Contented, Fabián sat back in his chair and said, ‘I’m
glad we’re staying here for the night, for two reasons. First, it isn’t too far from here that my mother vanished. And second, I’ve heard that there is an excellent brothel.’
‘I wonder if there’s any coincidence there,’ I could have said. It was the sort of joke he’d have appreciated, and it would have been far less provocative than what I
did
say.
‘You’re not going to a prostitute. You’re too young, and besides, you haven’t got the balls.’
‘Is that right?’ he said. ‘It’s totally legal. Why shouldn’t I go?’
I lowered my voice.
‘You don’t seriously want your first fuck to be with a prostitute, do you?’
‘First fuck! Please. I’ve fucked more people than you could imagine. And why the hell shouldn’t I start with a prostitute, anyway? You’re so naive. I don’t know anyone whose first fuck
wasn’t
with a
puta
. It’s the best way to do things. They know what they’re doing, you get it out of the way, and then when you find the right woman later on you don’t make a dick of yourself.’

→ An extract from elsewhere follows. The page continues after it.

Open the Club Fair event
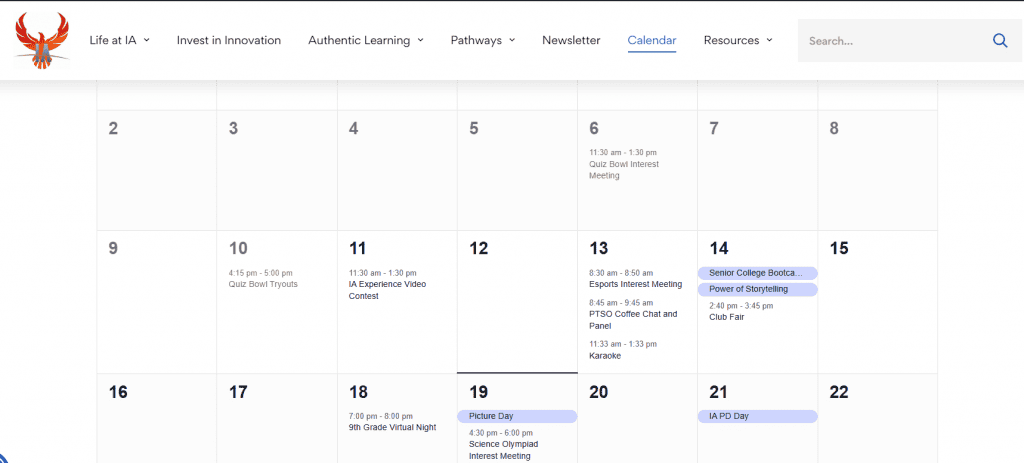Viewport: 1024px width, 463px height. tap(727, 317)
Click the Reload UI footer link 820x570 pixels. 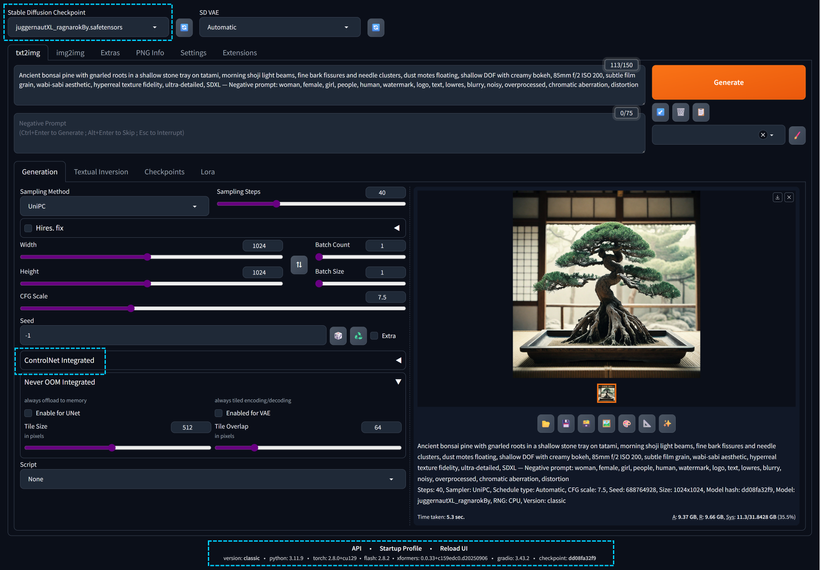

‘Keep your voice down, will you?’ I said. The Indians at the next table had glanced over more than once as Fabián raised his voice.
‘Don’t worry about them, they can’t understand us,’ said Fabián. ‘No, in many ways, brothels provide an extremely valuable service. Look at Suarez. He loves them so much he never even bothered getting married.’
‘There’s no brothel here. This isn’t exactly a bustling city, is it?’
‘My friend, there are whores in every little mountain pueblo up and down the Andes. Getting laid round here is as easy as picking sunflowers. You’ve been living in this country over two years now and still have no idea where you are, do you?’
‘That may be true,’ I conceded. ‘But I don’t believe Suarez goes round visiting prostitutes. He’s a doctor. He knows better.’
‘You know that this is an election year in Peru?’ said Fabián.
‘Yes. Hence the war,’ I said.
‘Precisely. And you know what one of the major election issues down there is? The abolition of brothels. The candidate going up against the current president has publicly said that one of the main reasons why he’s against abolishing them is that he enjoys going to them too much. You can’t assume that just because someone is a respected public figure they’re going to be unrealistic about the things that really matter. Same thing with Suarez.’